▶ **Data to examine**:
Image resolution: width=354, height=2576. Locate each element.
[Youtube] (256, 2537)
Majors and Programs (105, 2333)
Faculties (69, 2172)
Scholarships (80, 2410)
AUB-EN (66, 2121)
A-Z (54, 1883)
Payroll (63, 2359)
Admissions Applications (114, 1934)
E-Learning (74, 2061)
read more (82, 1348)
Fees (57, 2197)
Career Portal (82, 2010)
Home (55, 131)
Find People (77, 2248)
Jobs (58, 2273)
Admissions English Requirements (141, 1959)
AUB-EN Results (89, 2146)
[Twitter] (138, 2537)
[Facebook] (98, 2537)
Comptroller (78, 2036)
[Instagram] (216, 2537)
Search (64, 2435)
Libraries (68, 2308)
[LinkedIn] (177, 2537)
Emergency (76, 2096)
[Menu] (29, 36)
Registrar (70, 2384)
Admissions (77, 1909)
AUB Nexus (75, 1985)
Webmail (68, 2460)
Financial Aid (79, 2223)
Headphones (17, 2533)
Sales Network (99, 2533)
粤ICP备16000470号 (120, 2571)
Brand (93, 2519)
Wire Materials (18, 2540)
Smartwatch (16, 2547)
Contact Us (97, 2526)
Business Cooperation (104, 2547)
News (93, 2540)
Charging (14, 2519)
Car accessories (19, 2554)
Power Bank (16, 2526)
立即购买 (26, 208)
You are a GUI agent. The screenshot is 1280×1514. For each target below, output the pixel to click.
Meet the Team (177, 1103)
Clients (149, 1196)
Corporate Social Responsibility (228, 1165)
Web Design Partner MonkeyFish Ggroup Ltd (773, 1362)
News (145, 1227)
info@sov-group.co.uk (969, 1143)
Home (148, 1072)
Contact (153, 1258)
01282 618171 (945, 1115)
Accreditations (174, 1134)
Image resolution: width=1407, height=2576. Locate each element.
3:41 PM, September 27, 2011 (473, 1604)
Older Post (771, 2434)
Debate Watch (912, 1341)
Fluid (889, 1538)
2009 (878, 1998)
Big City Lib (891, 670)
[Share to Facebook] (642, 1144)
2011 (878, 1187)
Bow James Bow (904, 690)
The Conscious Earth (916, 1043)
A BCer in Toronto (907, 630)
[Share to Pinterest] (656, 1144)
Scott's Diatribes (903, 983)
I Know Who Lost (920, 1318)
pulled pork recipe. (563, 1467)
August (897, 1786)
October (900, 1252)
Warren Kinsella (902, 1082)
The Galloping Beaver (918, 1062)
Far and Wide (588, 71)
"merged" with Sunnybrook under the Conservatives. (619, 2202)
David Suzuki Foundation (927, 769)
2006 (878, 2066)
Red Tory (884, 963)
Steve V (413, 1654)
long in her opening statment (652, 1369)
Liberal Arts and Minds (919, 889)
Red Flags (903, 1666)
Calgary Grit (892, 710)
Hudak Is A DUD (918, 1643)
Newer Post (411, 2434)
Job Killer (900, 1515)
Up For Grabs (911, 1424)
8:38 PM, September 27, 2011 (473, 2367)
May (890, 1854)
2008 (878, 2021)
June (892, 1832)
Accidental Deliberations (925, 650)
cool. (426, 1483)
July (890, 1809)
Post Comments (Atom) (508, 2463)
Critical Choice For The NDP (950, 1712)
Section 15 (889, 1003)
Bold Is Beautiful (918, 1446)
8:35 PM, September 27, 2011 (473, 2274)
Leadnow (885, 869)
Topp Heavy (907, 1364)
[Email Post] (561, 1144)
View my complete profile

▶ **What the task requires**:
Every line of the data must appear again in the answer, exactly as written.

▶ **Result**:
Image resolution: width=354, height=2576. Locate each element.
[Youtube] (256, 2537)
Majors and Programs (105, 2333)
Faculties (69, 2172)
Scholarships (80, 2410)
AUB-EN (66, 2121)
A-Z (54, 1883)
Payroll (63, 2359)
Admissions Applications (114, 1934)
E-Learning (74, 2061)
read more (82, 1348)
Fees (57, 2197)
Career Portal (82, 2010)
Home (55, 131)
Find People (77, 2248)
Jobs (58, 2273)
Admissions English Requirements (141, 1959)
AUB-EN Results (89, 2146)
[Twitter] (138, 2537)
[Facebook] (98, 2537)
Comptroller (78, 2036)
[Instagram] (216, 2537)
Search (64, 2435)
Libraries (68, 2308)
[LinkedIn] (177, 2537)
Emergency (76, 2096)
[Menu] (29, 36)
Registrar (70, 2384)
Admissions (77, 1909)
AUB Nexus (75, 1985)
Webmail (68, 2460)
Financial Aid (79, 2223)
Headphones (17, 2533)
Sales Network (99, 2533)
粤ICP备16000470号 (120, 2571)
Brand (93, 2519)
Wire Materials (18, 2540)
Smartwatch (16, 2547)
Contact Us (97, 2526)
Business Cooperation (104, 2547)
News (93, 2540)
Charging (14, 2519)
Car accessories (19, 2554)
Power Bank (16, 2526)
立即购买 (26, 208)
You are a GUI agent. The screenshot is 1280×1514. For each target below, output the pixel to click.
Meet the Team (177, 1103)
Clients (149, 1196)
Corporate Social Responsibility (228, 1165)
Web Design Partner MonkeyFish Ggroup Ltd (773, 1362)
News (145, 1227)
info@sov-group.co.uk (969, 1143)
Home (148, 1072)
Contact (153, 1258)
01282 618171 (945, 1115)
Accreditations (174, 1134)
Image resolution: width=1407, height=2576. Locate each element.
3:41 PM, September 27, 2011 (473, 1604)
Older Post (771, 2434)
Debate Watch (912, 1341)
Fluid (889, 1538)
2009 (878, 1998)
Big City Lib (891, 670)
[Share to Facebook] (642, 1144)
2011 (878, 1187)
Bow James Bow (904, 690)
The Conscious Earth (916, 1043)
A BCer in Toronto (907, 630)
[Share to Pinterest] (656, 1144)
Scott's Diatribes (903, 983)
I Know Who Lost (920, 1318)
pulled pork recipe. (563, 1467)
August (897, 1786)
October (900, 1252)
Warren Kinsella (902, 1082)
The Galloping Beaver (918, 1062)
Far and Wide (588, 71)
"merged" with Sunnybrook under the Conservatives. (619, 2202)
David Suzuki Foundation (927, 769)
2006 (878, 2066)
Red Tory (884, 963)
Steve V (413, 1654)
long in her opening statment (652, 1369)
Liberal Arts and Minds (919, 889)
Red Flags (903, 1666)
Calgary Grit (892, 710)
Hudak Is A DUD (918, 1643)
Newer Post (411, 2434)
Job Killer (900, 1515)
Up For Grabs (911, 1424)
8:38 PM, September 27, 2011 (473, 2367)
May (890, 1854)
2008 (878, 2021)
June (892, 1832)
Accidental Deliberations (925, 650)
cool. (426, 1483)
July (890, 1809)
Post Comments (Atom) (508, 2463)
Critical Choice For The NDP (950, 1712)
Section 15 (889, 1003)
Bold Is Beautiful (918, 1446)
8:35 PM, September 27, 2011 (473, 2274)
Leadnow (885, 869)
Topp Heavy (907, 1364)
[Email Post] (561, 1144)
View my complete profile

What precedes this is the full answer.